Board of Directors Background
Dr. Mary Martin Horizon, Vidara, AGI, Elan
Mr. Eunan Maguire Azur, Adapt, Jazz, King, Elan
Dr. Ann Brady Theravance Biopharma, Shire, Elan
Mr. Barry Leonard DCC Healthcare, Virtus
Mr. Barry Wohl Medtronic, IMS Health, Symbal, Macrolide

Dr. Mary Martin
Chair, Board of Directors
Dr. Martin, PhD has over 30 years’ experience in drug delivery technology, product development and commercialization. Most recently she has served as Senior Vice President Global Regulatory, Quality and R&D Project Management with Horizon Pharma. Dr.

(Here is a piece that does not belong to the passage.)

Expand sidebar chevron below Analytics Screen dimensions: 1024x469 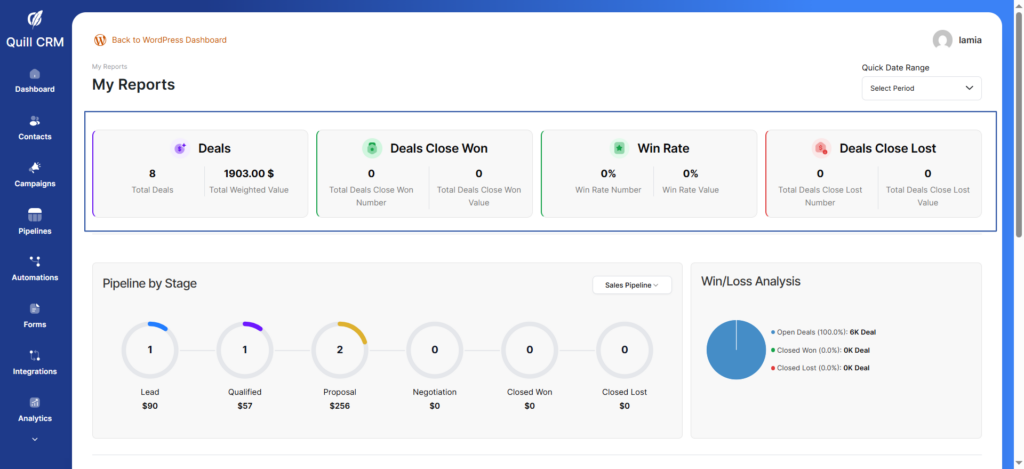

Martin has held senior leadership roles in Vidara Therapeutics, AGI Therapeutics and the drug delivery division of Elan. Dr. Martin holds a PhD in Pharmacology, a Diploma in company direction (Dip IoD) from the Institute of Directors and a Certified Diploma in Accounting and Finance (ACCA).

Mr. Eunan Maguire
Mr. Maguire co-founded Adapt Pharma and serves as its Chief Operating Officer. Mr. Maguire also served as Senior Vice President of Strategy & Corporate Development at Jazz Pharmaceuticals plc. Mr. Maguire served as the President of Azur Pharma, Inc. and was a Co-founder and President of North America Operations at Azur Pharma Public Limited Company. He was responsible for commercial, medical, legal and administrative activities in the US. Mr. Maguire also served as Senior Vice President of Corporate & Business Development of Azur Pharma Limited. He served as Vice President of Business Development at King Pharmaceuticals and as Vice President of Strategic Planning at Elan Corporation, plc. He has 17 years of experience in the identification, evaluation and execution of pharmaceutical transactions including asset acquisitions and divestments, capital market financing transactions, and corporate merger and acquisitions.

Dr. Ann Brady
Non-Executive Director

Dr Brady currently serves as President, Theravance Biopharma Ireland and a board member of An2H Discovery Ltd. Dr. Brady brings over 20 years experience in the bio-pharma industry through global roles in business development, alliance management, corporate strategy and commercial operations gained in both developed and emerging markets. Dr Brady served in senior executive roles at Shire, plc  and élan Corporation, plc.  Dr Brady holds a BA (Mod) Natural Sciences and a PhD (Chemistry) from Trinity College, Dublin and is a member of the Institute of Directors of Ireland (MIoD).

Mr. Barry Leonard
Non-Executive Director
Mr. Leonard is an Engineer, Entrepreneur and Company Director. He founded and led Virtus Ltd, an OEM medical devices manufacturer serving global brands including Hill-Rom, Smith & Nephew, Patterson Dental and KCI. At its peak, Virtus employed 250 highly skilled individuals between its Irish and US FDA approved manufacturing sites. Virtus was part-acquired by DCC plc. and ultimately sold to Hillenbrand Industries Inc. in 2014. Mr. Leonard brings a wealth of manufacturing, medical devices and corporate strategy experience to the board.

Mr. Barry Wohl
Non-Executive Director
Mr. Wohl has diverse operating and strategic planning experience in both the medical device and biopharma sectors. He is currently Senior Director of Alliances at Macrolide Pharmaceuticals, a venture-backed, preclinical-stage biopharma company. Prior to that role, he co-founded Symbal Therapeutics and led the company to sublicense its lead development candidate to a pharmaceutical partner. He has also worked with global biotech firms of all sizes and development stages as a strategy consultant with IMS Consulting Group and concurrently in a sell-side transaction advisory role with IMS Health Capital. He started his career with Medtronic, where he worked as a product design engineer and later as a global clinical trial lead. Barry holds degrees in biomedical and mechanical engineering, and an MBA from Harvard Business School.